TASK REQUIREMENTS: Find the line containing "Where should I click to: Approve" in the data below and repeat it, along with all later lines, exactly through the last one.

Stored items

· · · ·

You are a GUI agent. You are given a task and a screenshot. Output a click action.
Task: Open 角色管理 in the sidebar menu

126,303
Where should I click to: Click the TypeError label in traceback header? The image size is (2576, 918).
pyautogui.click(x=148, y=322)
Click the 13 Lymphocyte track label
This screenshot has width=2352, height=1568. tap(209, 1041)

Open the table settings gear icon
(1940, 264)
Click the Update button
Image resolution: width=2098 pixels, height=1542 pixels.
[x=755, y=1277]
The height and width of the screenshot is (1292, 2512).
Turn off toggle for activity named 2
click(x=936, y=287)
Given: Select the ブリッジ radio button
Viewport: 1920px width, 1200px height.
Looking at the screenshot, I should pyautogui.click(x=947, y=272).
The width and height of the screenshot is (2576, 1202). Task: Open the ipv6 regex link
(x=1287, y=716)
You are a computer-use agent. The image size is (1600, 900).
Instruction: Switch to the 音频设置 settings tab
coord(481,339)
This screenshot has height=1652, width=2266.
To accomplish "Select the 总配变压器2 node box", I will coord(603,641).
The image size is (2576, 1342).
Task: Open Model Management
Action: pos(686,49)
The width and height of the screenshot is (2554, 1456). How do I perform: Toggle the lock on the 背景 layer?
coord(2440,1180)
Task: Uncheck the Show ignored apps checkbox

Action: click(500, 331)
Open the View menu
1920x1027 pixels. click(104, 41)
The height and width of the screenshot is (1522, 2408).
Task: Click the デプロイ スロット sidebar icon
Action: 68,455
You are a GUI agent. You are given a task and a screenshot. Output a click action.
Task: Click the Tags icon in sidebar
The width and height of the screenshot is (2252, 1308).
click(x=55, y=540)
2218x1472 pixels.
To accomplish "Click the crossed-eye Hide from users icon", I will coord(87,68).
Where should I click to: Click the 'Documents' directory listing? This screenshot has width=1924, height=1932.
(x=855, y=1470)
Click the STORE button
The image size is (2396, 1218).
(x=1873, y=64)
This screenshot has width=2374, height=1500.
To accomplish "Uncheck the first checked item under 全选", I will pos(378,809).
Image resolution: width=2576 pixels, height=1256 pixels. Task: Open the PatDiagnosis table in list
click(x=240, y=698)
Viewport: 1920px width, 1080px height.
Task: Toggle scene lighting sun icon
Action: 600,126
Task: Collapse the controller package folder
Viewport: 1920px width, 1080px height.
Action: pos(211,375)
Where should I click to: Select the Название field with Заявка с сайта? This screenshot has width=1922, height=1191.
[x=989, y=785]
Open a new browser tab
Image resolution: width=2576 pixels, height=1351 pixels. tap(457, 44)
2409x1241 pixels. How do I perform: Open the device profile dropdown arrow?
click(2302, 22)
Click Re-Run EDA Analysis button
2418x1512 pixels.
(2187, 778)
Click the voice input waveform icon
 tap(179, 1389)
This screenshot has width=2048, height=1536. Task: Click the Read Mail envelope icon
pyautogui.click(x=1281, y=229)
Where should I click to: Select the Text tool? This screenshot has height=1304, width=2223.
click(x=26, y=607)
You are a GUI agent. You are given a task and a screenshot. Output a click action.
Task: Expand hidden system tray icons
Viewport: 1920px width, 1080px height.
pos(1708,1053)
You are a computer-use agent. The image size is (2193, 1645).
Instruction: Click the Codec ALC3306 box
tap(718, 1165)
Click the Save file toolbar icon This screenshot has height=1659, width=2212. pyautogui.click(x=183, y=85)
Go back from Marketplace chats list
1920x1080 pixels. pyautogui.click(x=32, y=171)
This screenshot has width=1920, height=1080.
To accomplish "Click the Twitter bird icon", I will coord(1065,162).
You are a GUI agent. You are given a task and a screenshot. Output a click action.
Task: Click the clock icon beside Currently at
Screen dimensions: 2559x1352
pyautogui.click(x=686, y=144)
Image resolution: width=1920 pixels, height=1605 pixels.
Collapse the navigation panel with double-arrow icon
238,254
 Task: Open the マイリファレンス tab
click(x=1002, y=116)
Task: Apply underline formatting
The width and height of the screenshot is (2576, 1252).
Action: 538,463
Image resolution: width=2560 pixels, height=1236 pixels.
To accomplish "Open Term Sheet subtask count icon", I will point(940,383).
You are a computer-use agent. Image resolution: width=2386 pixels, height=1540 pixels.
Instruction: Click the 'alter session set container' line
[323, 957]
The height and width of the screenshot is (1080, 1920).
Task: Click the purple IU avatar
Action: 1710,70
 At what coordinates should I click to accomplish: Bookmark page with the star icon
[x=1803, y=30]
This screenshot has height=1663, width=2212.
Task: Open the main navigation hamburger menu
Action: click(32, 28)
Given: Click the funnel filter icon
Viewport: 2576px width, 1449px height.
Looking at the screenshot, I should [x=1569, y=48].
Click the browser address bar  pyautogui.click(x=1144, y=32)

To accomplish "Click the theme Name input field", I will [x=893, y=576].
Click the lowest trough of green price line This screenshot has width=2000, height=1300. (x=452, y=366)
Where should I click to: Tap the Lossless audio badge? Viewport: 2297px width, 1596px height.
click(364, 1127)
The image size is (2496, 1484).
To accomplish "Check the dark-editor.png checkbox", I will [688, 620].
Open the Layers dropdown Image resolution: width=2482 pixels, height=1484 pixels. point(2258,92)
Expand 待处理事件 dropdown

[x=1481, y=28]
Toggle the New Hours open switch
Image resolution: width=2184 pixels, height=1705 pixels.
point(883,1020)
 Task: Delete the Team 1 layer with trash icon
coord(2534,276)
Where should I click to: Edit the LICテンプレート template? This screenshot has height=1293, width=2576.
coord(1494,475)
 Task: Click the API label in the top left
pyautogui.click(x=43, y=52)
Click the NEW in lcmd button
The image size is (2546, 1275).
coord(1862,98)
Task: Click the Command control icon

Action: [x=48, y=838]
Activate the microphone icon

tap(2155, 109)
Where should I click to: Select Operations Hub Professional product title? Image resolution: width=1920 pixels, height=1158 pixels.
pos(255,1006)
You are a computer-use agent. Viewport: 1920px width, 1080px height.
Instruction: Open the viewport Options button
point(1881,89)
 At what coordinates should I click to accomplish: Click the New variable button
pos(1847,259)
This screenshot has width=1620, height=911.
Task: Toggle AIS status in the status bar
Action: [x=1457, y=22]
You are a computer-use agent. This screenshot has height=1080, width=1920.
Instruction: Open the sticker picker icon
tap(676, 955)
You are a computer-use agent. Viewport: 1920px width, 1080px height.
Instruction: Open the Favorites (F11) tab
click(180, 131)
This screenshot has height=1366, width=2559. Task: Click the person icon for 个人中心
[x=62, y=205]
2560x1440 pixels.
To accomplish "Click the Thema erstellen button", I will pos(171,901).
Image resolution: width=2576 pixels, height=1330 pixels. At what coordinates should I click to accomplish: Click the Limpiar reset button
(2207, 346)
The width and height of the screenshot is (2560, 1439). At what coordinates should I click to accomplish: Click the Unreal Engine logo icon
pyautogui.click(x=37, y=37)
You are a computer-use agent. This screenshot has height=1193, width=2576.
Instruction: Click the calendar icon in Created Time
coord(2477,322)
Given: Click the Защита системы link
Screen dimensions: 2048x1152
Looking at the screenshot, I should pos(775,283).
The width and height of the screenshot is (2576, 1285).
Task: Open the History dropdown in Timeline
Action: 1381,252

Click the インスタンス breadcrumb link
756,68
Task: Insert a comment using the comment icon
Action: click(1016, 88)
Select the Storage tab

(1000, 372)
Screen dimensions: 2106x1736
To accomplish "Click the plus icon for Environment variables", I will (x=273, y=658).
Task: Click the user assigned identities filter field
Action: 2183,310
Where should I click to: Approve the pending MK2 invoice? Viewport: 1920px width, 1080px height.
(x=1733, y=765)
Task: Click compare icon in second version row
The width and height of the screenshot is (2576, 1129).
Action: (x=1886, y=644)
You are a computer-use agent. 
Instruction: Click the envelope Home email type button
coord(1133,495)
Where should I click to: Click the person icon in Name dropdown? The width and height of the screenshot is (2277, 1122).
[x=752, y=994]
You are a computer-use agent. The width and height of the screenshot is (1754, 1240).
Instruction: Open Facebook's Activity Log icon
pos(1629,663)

· · · ·

ANSWER BOX:
Where should I click to: Approve the pending MK2 invoice? Viewport: 1920px width, 1080px height.
(x=1733, y=765)
Task: Click compare icon in second version row
The width and height of the screenshot is (2576, 1129).
Action: (x=1886, y=644)
You are a computer-use agent. 
Instruction: Click the envelope Home email type button
coord(1133,495)
Where should I click to: Click the person icon in Name dropdown? The width and height of the screenshot is (2277, 1122).
[x=752, y=994]
You are a computer-use agent. The width and height of the screenshot is (1754, 1240).
Instruction: Open Facebook's Activity Log icon
pos(1629,663)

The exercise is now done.